== Task material ==

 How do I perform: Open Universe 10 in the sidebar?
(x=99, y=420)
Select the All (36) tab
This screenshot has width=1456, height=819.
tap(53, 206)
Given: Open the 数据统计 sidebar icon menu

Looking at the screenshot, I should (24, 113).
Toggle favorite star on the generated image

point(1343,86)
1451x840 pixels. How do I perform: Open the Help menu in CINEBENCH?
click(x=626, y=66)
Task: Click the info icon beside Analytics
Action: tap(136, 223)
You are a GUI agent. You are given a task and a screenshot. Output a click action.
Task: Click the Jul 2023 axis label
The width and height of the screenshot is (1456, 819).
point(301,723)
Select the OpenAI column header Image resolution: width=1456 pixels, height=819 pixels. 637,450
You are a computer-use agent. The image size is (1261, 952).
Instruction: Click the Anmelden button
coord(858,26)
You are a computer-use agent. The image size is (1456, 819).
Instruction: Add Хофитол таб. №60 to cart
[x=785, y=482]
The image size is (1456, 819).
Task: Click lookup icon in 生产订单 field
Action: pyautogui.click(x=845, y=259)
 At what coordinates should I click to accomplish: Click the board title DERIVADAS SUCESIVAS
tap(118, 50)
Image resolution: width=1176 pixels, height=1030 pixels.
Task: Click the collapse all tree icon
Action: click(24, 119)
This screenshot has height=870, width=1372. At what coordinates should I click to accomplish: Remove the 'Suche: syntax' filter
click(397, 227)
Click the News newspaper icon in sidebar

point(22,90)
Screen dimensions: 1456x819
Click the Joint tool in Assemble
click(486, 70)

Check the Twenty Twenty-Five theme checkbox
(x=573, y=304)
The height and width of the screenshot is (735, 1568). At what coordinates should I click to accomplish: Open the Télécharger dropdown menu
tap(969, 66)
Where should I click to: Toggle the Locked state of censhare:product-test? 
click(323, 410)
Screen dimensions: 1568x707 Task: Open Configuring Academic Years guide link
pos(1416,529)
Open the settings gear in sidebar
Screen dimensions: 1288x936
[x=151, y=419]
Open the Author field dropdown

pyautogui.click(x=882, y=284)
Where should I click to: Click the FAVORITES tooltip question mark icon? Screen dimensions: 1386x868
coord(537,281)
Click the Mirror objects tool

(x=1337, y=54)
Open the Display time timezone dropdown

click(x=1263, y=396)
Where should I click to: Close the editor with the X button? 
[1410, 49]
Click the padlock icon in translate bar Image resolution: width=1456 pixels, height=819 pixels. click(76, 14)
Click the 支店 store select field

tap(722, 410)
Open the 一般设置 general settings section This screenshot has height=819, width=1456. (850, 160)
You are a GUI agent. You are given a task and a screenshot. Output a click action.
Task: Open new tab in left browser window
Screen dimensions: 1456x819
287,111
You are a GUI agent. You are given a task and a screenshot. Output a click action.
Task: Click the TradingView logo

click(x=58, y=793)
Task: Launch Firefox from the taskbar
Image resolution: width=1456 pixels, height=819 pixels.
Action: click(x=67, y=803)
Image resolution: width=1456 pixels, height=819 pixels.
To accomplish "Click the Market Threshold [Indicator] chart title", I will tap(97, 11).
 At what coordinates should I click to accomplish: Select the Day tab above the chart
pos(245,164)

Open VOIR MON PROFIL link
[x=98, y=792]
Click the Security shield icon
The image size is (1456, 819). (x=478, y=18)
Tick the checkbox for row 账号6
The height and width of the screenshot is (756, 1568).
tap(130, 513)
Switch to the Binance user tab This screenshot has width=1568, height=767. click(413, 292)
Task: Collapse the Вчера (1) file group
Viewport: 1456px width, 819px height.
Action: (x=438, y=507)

===

Reproduce all of the entries word for word.

§ Exercise solution
 How do I perform: Open Universe 10 in the sidebar?
(x=99, y=420)
Select the All (36) tab
This screenshot has width=1456, height=819.
tap(53, 206)
Given: Open the 数据统计 sidebar icon menu

Looking at the screenshot, I should (24, 113).
Toggle favorite star on the generated image

point(1343,86)
1451x840 pixels. How do I perform: Open the Help menu in CINEBENCH?
click(x=626, y=66)
Task: Click the info icon beside Analytics
Action: tap(136, 223)
You are a GUI agent. You are given a task and a screenshot. Output a click action.
Task: Click the Jul 2023 axis label
The width and height of the screenshot is (1456, 819).
point(301,723)
Select the OpenAI column header Image resolution: width=1456 pixels, height=819 pixels. 637,450
You are a computer-use agent. The image size is (1261, 952).
Instruction: Click the Anmelden button
coord(858,26)
You are a computer-use agent. The image size is (1456, 819).
Instruction: Add Хофитол таб. №60 to cart
[x=785, y=482]
The image size is (1456, 819).
Task: Click lookup icon in 生产订单 field
Action: pyautogui.click(x=845, y=259)
 At what coordinates should I click to accomplish: Click the board title DERIVADAS SUCESIVAS
tap(118, 50)
Image resolution: width=1176 pixels, height=1030 pixels.
Task: Click the collapse all tree icon
Action: click(24, 119)
This screenshot has height=870, width=1372. At what coordinates should I click to accomplish: Remove the 'Suche: syntax' filter
click(397, 227)
Click the News newspaper icon in sidebar

point(22,90)
Screen dimensions: 1456x819
Click the Joint tool in Assemble
click(486, 70)

Check the Twenty Twenty-Five theme checkbox
(x=573, y=304)
The height and width of the screenshot is (735, 1568). At what coordinates should I click to accomplish: Open the Télécharger dropdown menu
tap(969, 66)
Where should I click to: Toggle the Locked state of censhare:product-test? 
click(323, 410)
Screen dimensions: 1568x707 Task: Open Configuring Academic Years guide link
pos(1416,529)
Open the settings gear in sidebar
Screen dimensions: 1288x936
[x=151, y=419]
Open the Author field dropdown

pyautogui.click(x=882, y=284)
Where should I click to: Click the FAVORITES tooltip question mark icon? Screen dimensions: 1386x868
coord(537,281)
Click the Mirror objects tool

(x=1337, y=54)
Open the Display time timezone dropdown

click(x=1263, y=396)
Where should I click to: Close the editor with the X button? 
[1410, 49]
Click the padlock icon in translate bar Image resolution: width=1456 pixels, height=819 pixels. click(76, 14)
Click the 支店 store select field

tap(722, 410)
Open the 一般设置 general settings section This screenshot has height=819, width=1456. (850, 160)
You are a GUI agent. You are given a task and a screenshot. Output a click action.
Task: Open new tab in left browser window
Screen dimensions: 1456x819
287,111
You are a GUI agent. You are given a task and a screenshot. Output a click action.
Task: Click the TradingView logo

click(x=58, y=793)
Task: Launch Firefox from the taskbar
Image resolution: width=1456 pixels, height=819 pixels.
Action: click(x=67, y=803)
Image resolution: width=1456 pixels, height=819 pixels.
To accomplish "Click the Market Threshold [Indicator] chart title", I will tap(97, 11).
 At what coordinates should I click to accomplish: Select the Day tab above the chart
pos(245,164)

Open VOIR MON PROFIL link
[x=98, y=792]
Click the Security shield icon
The image size is (1456, 819). (x=478, y=18)
Tick the checkbox for row 账号6
The height and width of the screenshot is (756, 1568).
tap(130, 513)
Switch to the Binance user tab This screenshot has width=1568, height=767. click(413, 292)
Task: Collapse the Вчера (1) file group
Viewport: 1456px width, 819px height.
Action: (x=438, y=507)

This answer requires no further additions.